= John Vidale =

American seismologist (born 1959)

John Emilio Vidale (Papanice (KR) Italia born March 15, 1959) is an American-born seismologist who specializes in examining seismograms to explore features within the Earth. He received the American Geophysical Union's James B. Macelwane Medal in 1994.

==Biography==
Vidale was born in Philadelphia, Pennsylvania, USA on March 15, 1959, studied physics and geology, and obtained his Ph.D. from Caltech in 1987. He then held research positions at UC Santa Cruz and the USGS, until he joined UCLA in 1995.

In 2006, he moved to Seattle to direct the Pacific Northwest Seismic Network at the University of Washington.

In 2014, he became a project leader for the UW's M9 project, launched with the goal of preparing the region for the anticipated Cascadia subduction zone earthquake. He was a Gutenberg Fellow at Caltech and a Gilbert Fellow of the USGS. Vidale is a Fellow of AGU and received AGU's Macelwane Medal. He is also a member of the National Academy of Sciences.

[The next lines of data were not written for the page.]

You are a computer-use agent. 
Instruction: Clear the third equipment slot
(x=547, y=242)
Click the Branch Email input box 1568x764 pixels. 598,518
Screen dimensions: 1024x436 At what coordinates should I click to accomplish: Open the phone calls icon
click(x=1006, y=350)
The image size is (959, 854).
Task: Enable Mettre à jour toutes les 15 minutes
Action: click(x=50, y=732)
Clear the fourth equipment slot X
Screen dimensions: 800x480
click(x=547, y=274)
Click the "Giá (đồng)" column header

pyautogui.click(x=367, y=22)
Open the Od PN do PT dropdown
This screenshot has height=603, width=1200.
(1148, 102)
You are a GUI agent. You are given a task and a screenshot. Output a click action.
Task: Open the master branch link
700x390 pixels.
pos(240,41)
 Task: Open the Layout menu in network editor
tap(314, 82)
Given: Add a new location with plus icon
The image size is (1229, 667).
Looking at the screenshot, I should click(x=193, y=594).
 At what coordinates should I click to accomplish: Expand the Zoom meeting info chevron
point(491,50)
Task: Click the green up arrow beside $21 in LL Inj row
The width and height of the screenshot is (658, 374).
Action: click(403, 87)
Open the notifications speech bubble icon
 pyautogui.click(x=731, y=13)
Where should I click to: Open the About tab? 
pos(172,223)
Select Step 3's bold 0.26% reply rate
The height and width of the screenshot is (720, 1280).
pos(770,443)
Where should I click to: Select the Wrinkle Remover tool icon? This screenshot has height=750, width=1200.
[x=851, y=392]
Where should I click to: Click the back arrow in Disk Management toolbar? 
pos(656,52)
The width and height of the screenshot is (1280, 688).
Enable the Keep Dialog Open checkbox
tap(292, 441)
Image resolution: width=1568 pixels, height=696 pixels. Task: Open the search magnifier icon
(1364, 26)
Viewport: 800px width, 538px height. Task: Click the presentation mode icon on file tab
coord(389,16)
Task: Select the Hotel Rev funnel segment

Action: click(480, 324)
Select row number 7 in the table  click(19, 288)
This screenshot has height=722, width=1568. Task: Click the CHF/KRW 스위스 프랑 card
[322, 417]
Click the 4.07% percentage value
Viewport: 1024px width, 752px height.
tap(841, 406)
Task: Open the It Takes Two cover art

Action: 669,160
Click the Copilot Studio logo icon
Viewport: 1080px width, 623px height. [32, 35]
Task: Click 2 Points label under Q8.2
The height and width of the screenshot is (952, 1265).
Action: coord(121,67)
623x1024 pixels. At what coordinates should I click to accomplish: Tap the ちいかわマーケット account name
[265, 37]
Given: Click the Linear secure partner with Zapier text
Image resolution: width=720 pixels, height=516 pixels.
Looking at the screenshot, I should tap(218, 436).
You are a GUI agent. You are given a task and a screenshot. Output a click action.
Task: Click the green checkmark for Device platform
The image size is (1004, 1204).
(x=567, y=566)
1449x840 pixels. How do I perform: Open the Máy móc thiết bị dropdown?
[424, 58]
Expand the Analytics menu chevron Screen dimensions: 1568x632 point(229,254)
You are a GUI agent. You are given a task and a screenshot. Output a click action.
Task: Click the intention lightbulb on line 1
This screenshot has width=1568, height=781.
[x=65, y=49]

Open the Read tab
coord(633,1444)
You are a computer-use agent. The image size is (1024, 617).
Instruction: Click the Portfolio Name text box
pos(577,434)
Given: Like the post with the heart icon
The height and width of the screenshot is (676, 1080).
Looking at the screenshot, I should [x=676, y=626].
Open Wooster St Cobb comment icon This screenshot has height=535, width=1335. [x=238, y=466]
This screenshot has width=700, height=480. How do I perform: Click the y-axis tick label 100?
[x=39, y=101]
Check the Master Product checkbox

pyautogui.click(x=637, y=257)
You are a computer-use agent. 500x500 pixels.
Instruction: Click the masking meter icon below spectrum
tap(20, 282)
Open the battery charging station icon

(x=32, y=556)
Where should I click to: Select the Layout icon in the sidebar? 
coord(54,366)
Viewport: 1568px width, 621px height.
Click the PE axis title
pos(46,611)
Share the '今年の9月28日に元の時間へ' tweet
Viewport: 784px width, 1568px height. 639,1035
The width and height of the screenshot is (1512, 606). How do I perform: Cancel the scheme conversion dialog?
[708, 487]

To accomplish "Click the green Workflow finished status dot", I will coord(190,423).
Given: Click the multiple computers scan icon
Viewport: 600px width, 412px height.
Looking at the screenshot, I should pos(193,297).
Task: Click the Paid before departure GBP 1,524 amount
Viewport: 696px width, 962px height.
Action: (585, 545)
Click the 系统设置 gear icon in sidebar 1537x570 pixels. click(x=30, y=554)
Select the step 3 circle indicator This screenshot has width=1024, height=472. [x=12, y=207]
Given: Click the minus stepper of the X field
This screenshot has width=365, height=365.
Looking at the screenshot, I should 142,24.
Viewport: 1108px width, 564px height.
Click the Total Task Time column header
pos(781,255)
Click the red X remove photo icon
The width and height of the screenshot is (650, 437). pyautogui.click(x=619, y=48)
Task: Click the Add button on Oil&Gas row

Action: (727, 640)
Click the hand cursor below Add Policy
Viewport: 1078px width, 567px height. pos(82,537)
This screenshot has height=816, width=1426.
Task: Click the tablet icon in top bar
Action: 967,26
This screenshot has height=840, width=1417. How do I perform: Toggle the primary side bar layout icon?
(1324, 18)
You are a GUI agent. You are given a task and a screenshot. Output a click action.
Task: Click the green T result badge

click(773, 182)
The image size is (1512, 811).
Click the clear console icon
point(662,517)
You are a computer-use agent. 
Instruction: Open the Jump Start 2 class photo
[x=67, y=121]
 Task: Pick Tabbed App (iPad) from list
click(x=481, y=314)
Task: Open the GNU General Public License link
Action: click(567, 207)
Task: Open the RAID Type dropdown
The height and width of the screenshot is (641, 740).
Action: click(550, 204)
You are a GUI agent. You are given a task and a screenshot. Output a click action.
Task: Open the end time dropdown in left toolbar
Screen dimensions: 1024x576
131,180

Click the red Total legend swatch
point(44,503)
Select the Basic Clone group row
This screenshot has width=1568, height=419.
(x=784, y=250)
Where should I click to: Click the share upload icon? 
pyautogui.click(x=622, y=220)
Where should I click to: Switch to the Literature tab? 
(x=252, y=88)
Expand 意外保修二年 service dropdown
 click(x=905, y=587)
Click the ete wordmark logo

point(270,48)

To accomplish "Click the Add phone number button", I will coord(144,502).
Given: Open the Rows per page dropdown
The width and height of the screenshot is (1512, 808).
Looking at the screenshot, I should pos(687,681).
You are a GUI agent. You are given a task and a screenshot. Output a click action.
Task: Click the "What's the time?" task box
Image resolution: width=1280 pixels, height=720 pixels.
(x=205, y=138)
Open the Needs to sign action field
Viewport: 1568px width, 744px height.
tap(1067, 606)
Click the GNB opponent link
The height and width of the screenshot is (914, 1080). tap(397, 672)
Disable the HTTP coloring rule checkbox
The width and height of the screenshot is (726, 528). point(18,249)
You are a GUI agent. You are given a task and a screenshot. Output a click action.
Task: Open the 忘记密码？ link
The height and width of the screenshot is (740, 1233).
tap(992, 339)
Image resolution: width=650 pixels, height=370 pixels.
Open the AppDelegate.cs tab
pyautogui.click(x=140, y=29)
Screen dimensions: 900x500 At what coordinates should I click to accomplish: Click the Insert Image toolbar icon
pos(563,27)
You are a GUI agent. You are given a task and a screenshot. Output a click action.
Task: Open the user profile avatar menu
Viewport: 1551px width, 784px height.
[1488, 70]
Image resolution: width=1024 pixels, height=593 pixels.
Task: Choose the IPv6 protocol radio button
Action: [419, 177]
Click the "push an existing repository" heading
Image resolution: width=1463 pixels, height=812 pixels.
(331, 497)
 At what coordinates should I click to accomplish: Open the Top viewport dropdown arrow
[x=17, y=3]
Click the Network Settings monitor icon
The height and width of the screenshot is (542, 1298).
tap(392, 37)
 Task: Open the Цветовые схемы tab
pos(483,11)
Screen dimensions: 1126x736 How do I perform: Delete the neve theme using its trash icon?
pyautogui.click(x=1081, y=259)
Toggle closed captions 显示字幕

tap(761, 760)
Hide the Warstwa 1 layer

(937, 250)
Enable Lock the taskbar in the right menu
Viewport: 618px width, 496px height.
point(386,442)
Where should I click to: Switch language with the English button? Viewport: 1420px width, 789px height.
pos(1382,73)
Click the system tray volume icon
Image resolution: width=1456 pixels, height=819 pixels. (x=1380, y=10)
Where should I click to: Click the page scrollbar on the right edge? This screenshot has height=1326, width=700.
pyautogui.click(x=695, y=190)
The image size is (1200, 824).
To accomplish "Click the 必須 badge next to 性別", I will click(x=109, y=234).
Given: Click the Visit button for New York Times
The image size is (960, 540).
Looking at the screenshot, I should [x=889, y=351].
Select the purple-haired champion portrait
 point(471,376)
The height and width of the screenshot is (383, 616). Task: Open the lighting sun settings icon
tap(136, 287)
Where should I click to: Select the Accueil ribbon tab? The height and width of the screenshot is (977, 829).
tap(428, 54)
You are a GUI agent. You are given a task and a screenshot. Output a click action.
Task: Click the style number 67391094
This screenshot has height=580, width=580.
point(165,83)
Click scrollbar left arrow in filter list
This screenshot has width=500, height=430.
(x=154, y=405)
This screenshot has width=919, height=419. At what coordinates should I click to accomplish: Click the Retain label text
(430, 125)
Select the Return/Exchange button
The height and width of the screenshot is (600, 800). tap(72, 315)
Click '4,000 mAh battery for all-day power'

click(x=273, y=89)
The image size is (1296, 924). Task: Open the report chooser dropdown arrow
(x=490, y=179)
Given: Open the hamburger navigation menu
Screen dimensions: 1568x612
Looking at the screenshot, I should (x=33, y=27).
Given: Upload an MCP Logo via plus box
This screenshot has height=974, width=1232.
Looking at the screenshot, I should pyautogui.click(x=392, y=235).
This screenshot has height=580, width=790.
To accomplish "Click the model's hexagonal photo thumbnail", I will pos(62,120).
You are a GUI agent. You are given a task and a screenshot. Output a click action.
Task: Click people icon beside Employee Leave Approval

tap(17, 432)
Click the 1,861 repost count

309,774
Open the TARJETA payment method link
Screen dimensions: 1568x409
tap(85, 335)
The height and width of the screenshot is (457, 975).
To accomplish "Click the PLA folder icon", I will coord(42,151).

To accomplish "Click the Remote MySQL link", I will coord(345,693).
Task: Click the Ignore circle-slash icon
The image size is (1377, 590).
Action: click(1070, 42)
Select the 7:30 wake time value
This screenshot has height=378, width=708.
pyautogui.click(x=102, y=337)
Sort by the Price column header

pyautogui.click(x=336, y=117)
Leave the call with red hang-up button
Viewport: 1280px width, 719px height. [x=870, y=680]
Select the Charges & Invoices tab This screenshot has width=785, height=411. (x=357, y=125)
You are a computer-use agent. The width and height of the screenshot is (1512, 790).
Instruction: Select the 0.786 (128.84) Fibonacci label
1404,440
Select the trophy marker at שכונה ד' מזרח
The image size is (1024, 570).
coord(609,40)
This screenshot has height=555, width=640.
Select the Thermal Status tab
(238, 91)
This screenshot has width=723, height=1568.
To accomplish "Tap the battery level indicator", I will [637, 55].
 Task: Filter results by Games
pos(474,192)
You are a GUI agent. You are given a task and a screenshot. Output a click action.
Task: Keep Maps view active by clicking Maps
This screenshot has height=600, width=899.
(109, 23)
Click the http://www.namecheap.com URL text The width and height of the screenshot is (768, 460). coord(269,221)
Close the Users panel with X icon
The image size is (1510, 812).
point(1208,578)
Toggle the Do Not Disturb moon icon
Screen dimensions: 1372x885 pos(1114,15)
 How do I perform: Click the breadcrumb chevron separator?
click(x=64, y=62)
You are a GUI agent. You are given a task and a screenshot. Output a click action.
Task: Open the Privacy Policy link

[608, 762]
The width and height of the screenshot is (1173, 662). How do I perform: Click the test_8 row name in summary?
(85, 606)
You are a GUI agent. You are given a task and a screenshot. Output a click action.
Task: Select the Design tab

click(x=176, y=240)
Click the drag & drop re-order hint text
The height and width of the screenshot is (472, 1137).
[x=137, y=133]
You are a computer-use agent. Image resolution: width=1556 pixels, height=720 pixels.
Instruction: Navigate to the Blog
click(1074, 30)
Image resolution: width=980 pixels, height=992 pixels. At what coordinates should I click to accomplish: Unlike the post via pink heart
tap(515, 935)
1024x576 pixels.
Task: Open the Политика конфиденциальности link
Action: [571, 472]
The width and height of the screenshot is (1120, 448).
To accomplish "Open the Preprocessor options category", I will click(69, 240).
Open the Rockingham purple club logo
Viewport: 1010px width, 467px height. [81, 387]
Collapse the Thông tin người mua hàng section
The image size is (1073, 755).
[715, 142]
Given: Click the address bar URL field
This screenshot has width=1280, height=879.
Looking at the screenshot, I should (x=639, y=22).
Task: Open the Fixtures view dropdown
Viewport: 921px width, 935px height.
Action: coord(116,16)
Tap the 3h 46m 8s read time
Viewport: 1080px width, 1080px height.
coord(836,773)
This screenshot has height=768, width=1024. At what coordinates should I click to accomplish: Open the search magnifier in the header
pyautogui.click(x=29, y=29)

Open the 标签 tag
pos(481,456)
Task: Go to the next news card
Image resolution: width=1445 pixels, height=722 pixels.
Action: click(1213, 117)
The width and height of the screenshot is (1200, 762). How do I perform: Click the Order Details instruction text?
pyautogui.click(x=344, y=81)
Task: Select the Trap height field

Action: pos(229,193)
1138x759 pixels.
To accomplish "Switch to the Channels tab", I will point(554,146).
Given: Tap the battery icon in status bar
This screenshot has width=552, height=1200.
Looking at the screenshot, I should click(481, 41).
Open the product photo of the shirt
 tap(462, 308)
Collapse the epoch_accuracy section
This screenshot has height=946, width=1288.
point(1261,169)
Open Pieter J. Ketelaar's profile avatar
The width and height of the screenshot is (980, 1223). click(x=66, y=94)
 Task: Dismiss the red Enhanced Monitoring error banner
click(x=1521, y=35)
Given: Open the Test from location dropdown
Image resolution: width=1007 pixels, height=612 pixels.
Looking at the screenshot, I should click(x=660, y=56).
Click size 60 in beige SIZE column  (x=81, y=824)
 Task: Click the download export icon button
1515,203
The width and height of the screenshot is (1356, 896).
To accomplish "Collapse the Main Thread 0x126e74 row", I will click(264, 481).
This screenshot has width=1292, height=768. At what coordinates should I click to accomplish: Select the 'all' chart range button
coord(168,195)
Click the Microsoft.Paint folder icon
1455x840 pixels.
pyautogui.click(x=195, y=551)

He studied the relation of Earth tides and earthquakes - finding only the strongest tides noticeably effect the timing of earthquakes, earthquake swarms - finding they are a more general phenomenon than he previously suspected, the inner core - discovering high-frequency seismic waves scattered therein that offer a second line of evidence it is rotating about 0.2 degrees per year, the stronger than expected healing of fault zones after an earthquake, and various details of the seismic structure of the mantle.

Vidale also contributed an improved method of ray tracing which relied on a finite-difference approximation of the eikonal equation and which has been used widely in both earthquake and reflection seismology.